Ao conceder a entrevista sobre a suspensão do contrato, o ministro da CGU omitiu que se tratou de uma medida administrativa cautelar, adotada pelo corregedor-geral da União, Gilberto Waller Júnior. A Corregedoria-Geral funciona no âmbito da CGU.
Conforme a decisão, a suspensão cautelar da execução do contrato deve valer "até que seja ultimada a investigação preliminar sumária em curso nesta CGU".
Assim, o prazo de suspensão está condicionado à IPS em curso, e não aos dez dias mencionados por Rosário. Além da IPS, uma auditoria faz uma análise específica sobre o contrato assinado, o que deve ser concluído dentro do prazo citado pelo ministro.
A medida cautelar de suspensão do contrato foi adotada na noite do dia 28. No começo da manhã do dia seguinte, o secretário-executivo do Ministério da Saúde, Rodrigo da Cruz, foi avisado formalmente sobre a medida, por ofício e email. Os ministros da Saúde e da CGU tornaram pública a suspensão no fim da tarde.
Outras duas investigações preliminares sumárias são conduzidas por áreas técnicas da CGU, segundo fontes ouvidas pela reportagem.
Uma apura suposto pedido de propina do então diretor do Departamento de Logística do Ministério da Saúde, Roberto Ferreira Dias, ao policial militar de Minas Gerais Luiz Paulo Dominguetti Pereira. A acusação do PM foi revelada pelo jornal Folha de S.Paulo no dia 29 de junho.

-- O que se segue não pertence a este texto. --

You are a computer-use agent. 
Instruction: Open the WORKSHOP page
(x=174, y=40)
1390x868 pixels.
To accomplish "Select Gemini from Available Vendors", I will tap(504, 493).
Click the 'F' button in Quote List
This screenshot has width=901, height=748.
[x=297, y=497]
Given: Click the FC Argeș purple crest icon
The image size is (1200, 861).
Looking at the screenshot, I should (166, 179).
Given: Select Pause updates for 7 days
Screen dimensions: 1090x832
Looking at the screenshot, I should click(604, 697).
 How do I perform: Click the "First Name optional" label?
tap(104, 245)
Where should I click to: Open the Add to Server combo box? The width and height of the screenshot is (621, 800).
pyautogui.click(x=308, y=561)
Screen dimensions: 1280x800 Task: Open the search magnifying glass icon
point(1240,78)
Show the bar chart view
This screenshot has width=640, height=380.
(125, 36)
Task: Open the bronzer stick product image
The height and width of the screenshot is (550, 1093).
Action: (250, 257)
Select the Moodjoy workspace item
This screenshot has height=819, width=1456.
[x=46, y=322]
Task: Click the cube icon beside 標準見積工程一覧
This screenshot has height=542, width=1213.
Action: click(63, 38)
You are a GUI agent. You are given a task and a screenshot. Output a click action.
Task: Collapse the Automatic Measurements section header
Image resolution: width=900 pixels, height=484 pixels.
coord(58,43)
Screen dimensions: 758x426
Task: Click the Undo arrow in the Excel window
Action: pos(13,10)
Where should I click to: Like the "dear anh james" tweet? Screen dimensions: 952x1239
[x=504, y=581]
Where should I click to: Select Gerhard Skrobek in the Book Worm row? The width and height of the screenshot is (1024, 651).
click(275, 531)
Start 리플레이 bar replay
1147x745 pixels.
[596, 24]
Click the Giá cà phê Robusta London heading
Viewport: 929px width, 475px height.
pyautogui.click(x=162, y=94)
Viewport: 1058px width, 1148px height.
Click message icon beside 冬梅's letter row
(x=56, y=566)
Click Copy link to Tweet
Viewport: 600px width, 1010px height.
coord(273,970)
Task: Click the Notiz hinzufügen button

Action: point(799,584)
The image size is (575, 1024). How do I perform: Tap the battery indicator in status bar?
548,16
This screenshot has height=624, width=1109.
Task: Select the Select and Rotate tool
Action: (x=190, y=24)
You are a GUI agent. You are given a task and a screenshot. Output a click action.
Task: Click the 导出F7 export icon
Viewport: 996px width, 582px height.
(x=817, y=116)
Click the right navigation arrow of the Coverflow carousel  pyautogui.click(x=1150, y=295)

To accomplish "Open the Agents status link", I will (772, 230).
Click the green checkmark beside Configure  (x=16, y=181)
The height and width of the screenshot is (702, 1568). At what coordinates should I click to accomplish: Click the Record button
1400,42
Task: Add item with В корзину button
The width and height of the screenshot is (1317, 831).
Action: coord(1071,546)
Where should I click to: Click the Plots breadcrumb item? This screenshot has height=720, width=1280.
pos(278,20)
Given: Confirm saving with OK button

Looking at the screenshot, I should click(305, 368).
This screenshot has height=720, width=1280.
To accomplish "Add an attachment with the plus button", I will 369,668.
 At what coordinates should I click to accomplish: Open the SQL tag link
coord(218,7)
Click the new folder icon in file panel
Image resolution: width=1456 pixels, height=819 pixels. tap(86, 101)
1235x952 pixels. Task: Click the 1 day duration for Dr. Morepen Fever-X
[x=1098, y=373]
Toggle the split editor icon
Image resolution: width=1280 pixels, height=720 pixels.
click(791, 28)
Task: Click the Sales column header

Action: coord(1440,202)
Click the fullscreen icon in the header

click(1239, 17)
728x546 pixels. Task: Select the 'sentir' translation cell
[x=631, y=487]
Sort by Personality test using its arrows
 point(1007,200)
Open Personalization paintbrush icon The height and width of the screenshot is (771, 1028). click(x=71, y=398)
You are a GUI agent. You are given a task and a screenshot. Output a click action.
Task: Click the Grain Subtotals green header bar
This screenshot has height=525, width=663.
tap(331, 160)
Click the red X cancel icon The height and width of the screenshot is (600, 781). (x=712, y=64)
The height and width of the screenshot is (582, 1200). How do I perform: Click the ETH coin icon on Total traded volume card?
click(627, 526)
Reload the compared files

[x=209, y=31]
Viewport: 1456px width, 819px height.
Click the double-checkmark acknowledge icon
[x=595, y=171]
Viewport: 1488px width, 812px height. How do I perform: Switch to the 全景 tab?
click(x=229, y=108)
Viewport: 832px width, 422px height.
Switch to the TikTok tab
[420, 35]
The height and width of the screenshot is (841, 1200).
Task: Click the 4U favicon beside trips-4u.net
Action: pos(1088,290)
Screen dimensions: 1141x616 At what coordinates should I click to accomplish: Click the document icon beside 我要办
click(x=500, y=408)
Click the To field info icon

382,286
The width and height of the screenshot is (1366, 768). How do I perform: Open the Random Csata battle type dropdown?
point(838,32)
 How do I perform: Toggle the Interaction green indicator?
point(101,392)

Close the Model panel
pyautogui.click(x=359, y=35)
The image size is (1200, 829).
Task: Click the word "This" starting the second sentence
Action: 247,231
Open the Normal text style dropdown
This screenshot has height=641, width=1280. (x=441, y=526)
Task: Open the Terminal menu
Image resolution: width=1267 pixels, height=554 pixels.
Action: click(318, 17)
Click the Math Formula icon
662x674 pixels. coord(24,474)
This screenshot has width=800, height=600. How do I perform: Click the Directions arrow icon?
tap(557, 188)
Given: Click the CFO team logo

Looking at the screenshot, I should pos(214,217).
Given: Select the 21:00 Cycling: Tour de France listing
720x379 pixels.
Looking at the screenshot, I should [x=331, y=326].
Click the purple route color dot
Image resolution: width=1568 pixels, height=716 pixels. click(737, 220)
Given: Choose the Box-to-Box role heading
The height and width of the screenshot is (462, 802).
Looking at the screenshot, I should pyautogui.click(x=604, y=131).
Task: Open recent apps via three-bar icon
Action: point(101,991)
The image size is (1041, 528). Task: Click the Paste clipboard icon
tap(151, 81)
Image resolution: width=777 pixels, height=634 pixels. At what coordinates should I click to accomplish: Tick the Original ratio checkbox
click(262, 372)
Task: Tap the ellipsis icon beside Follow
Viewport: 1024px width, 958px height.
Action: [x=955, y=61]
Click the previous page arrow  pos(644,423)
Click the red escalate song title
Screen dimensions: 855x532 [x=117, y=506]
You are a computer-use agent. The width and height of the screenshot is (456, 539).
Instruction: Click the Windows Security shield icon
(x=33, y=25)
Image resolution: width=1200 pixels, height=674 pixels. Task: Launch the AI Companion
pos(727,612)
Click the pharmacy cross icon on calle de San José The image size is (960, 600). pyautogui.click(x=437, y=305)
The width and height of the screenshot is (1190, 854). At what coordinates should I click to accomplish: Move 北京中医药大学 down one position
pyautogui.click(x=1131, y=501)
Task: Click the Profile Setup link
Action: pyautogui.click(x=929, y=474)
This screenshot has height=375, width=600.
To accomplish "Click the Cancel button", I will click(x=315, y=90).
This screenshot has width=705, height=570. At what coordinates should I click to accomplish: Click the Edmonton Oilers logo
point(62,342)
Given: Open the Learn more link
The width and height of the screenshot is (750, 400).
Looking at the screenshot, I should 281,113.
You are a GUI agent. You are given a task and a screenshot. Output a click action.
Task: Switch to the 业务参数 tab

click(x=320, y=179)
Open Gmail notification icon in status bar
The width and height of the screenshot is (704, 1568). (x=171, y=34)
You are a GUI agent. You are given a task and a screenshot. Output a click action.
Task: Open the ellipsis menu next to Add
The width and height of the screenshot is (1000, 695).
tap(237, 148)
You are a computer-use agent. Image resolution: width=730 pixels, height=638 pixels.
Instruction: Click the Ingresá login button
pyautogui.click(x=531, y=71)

Dominguetti se apresentou como representante da empresa Davati Medical Supply e de uma proposta de venda de 400 milhões de doses. Ele disse que Dias pediu propina de US$ 1 por dose, o que foi reafirmado em depoimento à CPI.
Uma terceira IPS investiga a conduta da Davati na oferta das vacinas. A empresa americana fez uma proposta de venda de 400 milhões de doses da vacina produzida pela AstraZeneca, que disse não ter intermediários no Brasil.
A reportagem questionou a CGU sobre o fato de Rosário ter minimizado a gravidade das suspeitas, levada em conta nas investigações em curso; sobre as omissões do ministro em relação às medidas adotadas pelas áreas técnicas; e sobre o prazo apontado para conclusão do procedimento.
O órgão disse, por meio da assessoria de imprensa, que não haverá resposta.
"Abrimos uma investigação preliminar na semana passada, uma auditoria específica em relação ao contrato, e o tempo de suspensão vai durar tão somente o prazo da apuração. Botamos uma equipe reforçada para fazer a apuração, para ser bastante célere nesse processo e esperamos ter uma resposta sobre essa análise em não mais que dez dias", disse o ministro no dia 29.
Segundo Rosário, a decisão de contratação ou não é um ato de gestão do ministro da Saúde.
"A CGU está suspendendo o processo única e exclusivamente para verificação de possíveis irregularidades trazidas por um servidor que alega algum tipo de irregularidade que ele não consegue ainda especificar qual é."